Garry Wills once described his approach as “omnidirectional placation.”
That’s
a great line … I mean, he’s like the child from the family where the
parents fought and that child was the one who’d get the parents to make
peace. And he really does identify very heavily with the folks on Wall
Street. Here’s [former Treasury Secretary] Timothy Geithner who flat-out
cheated — calculated deliberately — on his taxes and lied to Congress
about it. And I can tell you that because I replicated his taxes in
TurboTax, which was a hell of a lot of work. And I know somebody who was
a deep expert/authority who did the same thing. We could not produce,
without overriding the system, what he said. And all he had to do to be
honorable about this was pay the penalties as well as the taxes and
interest. But look at Geithner, look at everything he’s done. Did
Geithner do anything for the homeowners who got taken to the cleaners,
here? You didn’t have to take out a mortgage to get taken to the
cleaners; property values fell for everybody. People who had nothing to
do with taking out these bad mortgages were harmed. Now, every single
thing you saw Geithner do was to benefit Wall Street. And Obama spoke
well of him right to the moment [Geithner] decided to earn his reward
and go to work on Wall Street.
Obama was even, before he moved on to not-better Summers, considering nominating Geithner for the Fed.
Yes.
I recognize that Obama has been dealt a terrible hand. Ten days after
his inauguration in 2009, top Republicans had a meeting and agreed that
making him ineffective was their overriding goal. He’s been dealt a
terrible hand, here, and in some ways he’s played it well. But on the
fundamental issues of what’s driving our inequality, he has not played
this at all well.
He has a very deep knowledge of strategic arms,
because that’s what he studied when he was in college; [but] I don’t
think he has a deeper understanding of economics than your average
college graduate, and your average college graduate doesn’t have a very
good understanding of economics. Because we live in a society where
there’s a dogma: neoclassical economics, particularly the Chicago set.
(By the way, I went to the Chicago school, 40 years ago. I’m not an
economist but I did go there for two quarters on a fellowship.) There
are lots of other economic theories out there and they get no attention
because we have this dogma about economics in America.
Now
that we seem to be in a moment when the discussion of inequality has
gone mainstream, how optimistic are you that this is a problem we’ll
actually start to fix in the near- or medium-term future?
We’re
still living in the age of Reaganism; that has not come to an end yet.

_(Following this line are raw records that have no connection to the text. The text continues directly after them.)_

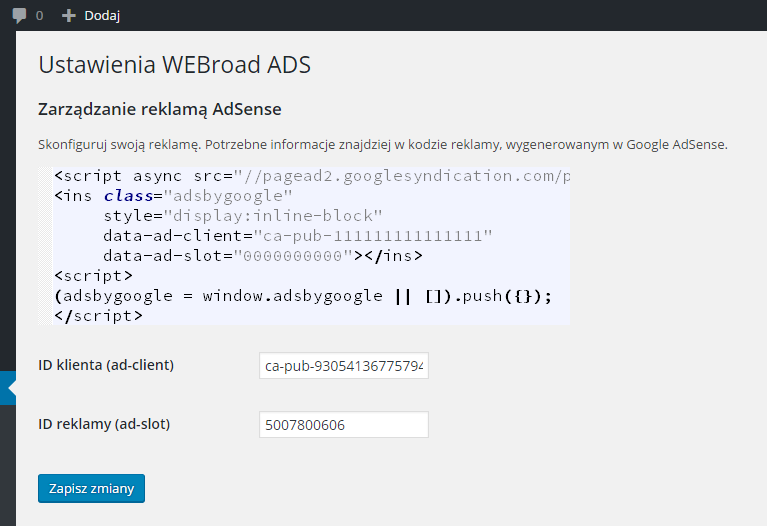Image resolution: width=767 pixels, height=526 pixels.
Task: Click the script async src code line
Action: [312, 176]
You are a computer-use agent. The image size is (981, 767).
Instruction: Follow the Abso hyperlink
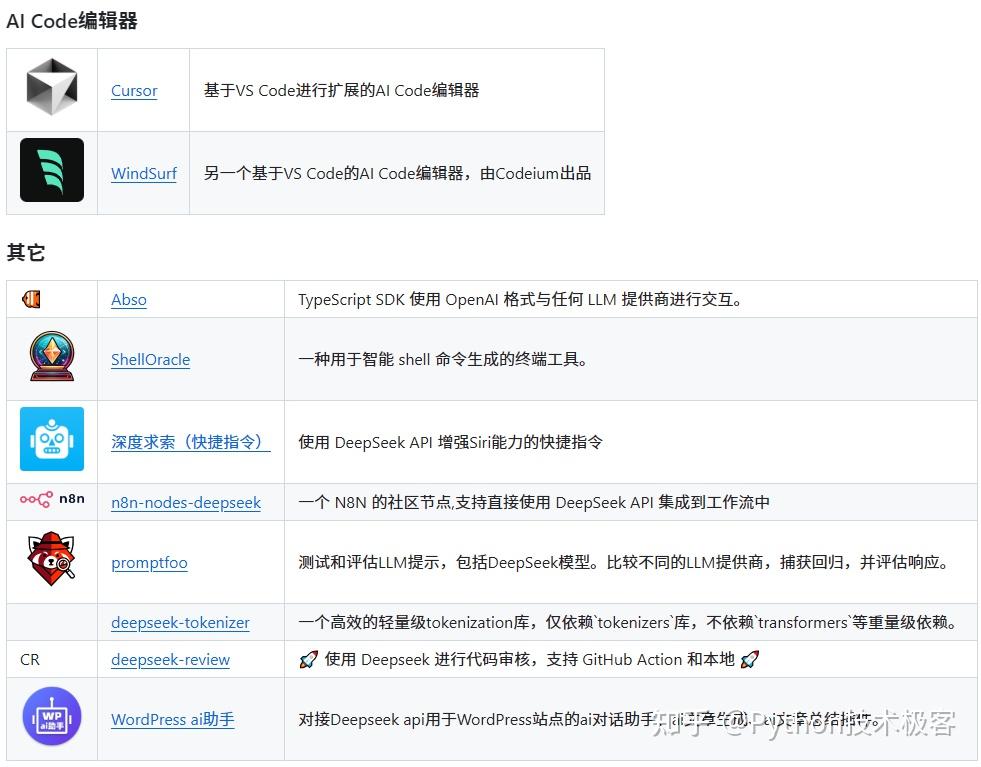128,299
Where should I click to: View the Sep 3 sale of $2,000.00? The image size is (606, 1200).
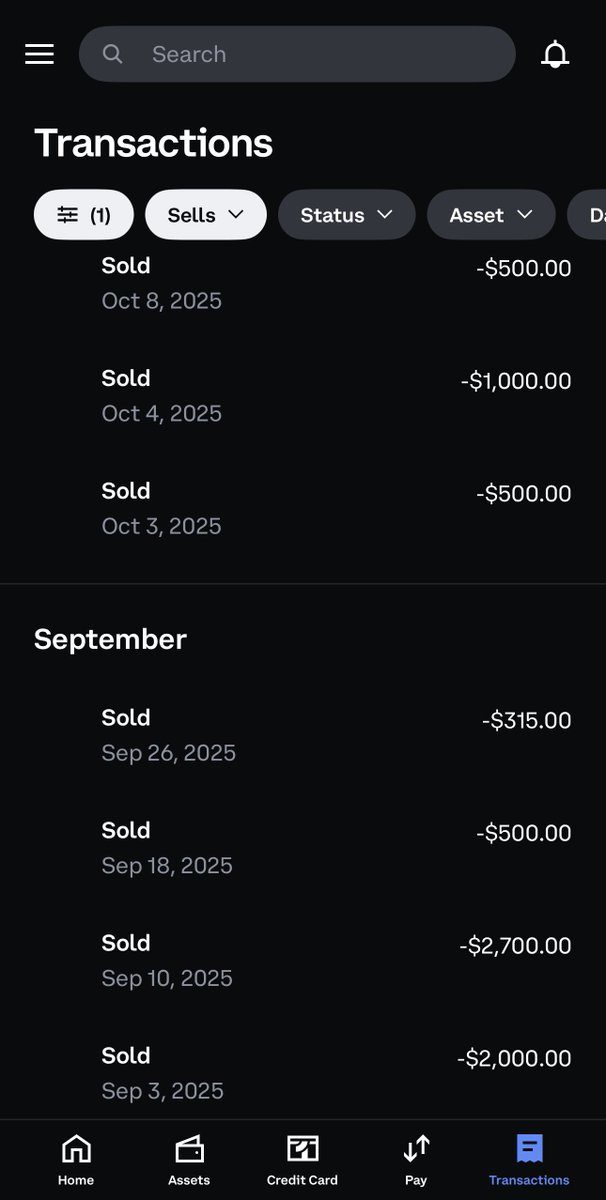click(303, 1073)
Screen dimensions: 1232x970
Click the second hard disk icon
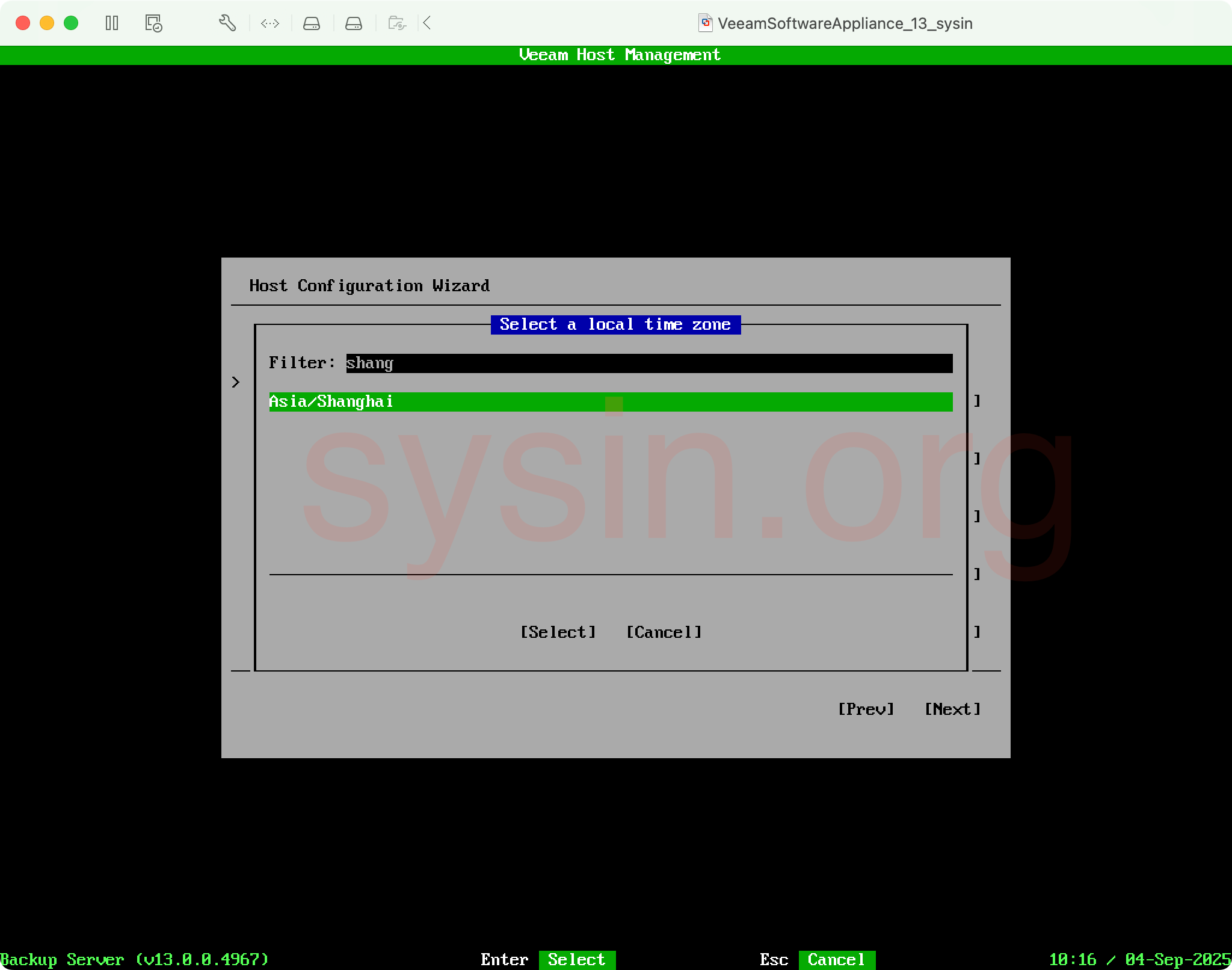click(354, 23)
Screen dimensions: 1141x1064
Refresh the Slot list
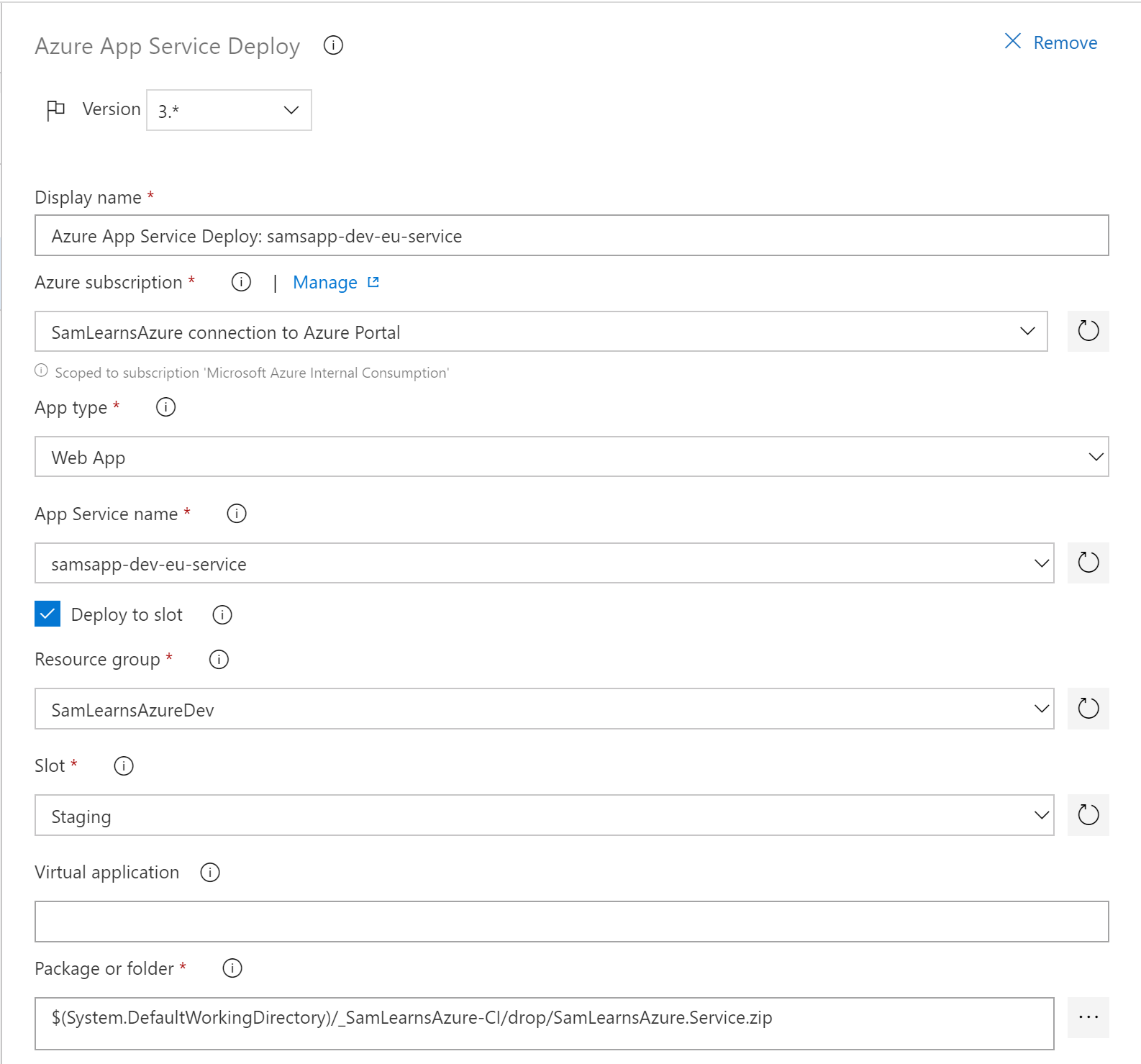pyautogui.click(x=1088, y=815)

But we now have 33 years of empirical evidence that what Reagan promised
didn’t work. If it did, if what Reagan and George W. Bush promised us
worked, we would be swimming in jobs today. And we’re not. So I’m
afraid, in the short run, what we’re going to see is an effort to shift
the blame for this from failed policies to us. The “it’s the 47 percent
who are takers” argument that Romney put forth, rather than looking at
the structure and the rules that create and reinforce inequality. But
this must come to an end and we have to get some changes and what’s
missing are leaders who can articulate a new path. A smarter,
growth-oriented path that will make us all better off. So Elizabeth
Warren, who I’ve known for 25 years, Elizabeth Warren could be that
person, but I don’t think she’s going to do it. She wants to focus on
fixing what she knows. But we need someone, multiple people, to arise
who understands the structure and nature of the problem and can then put
it in terms that ordinary people understand before we get real change.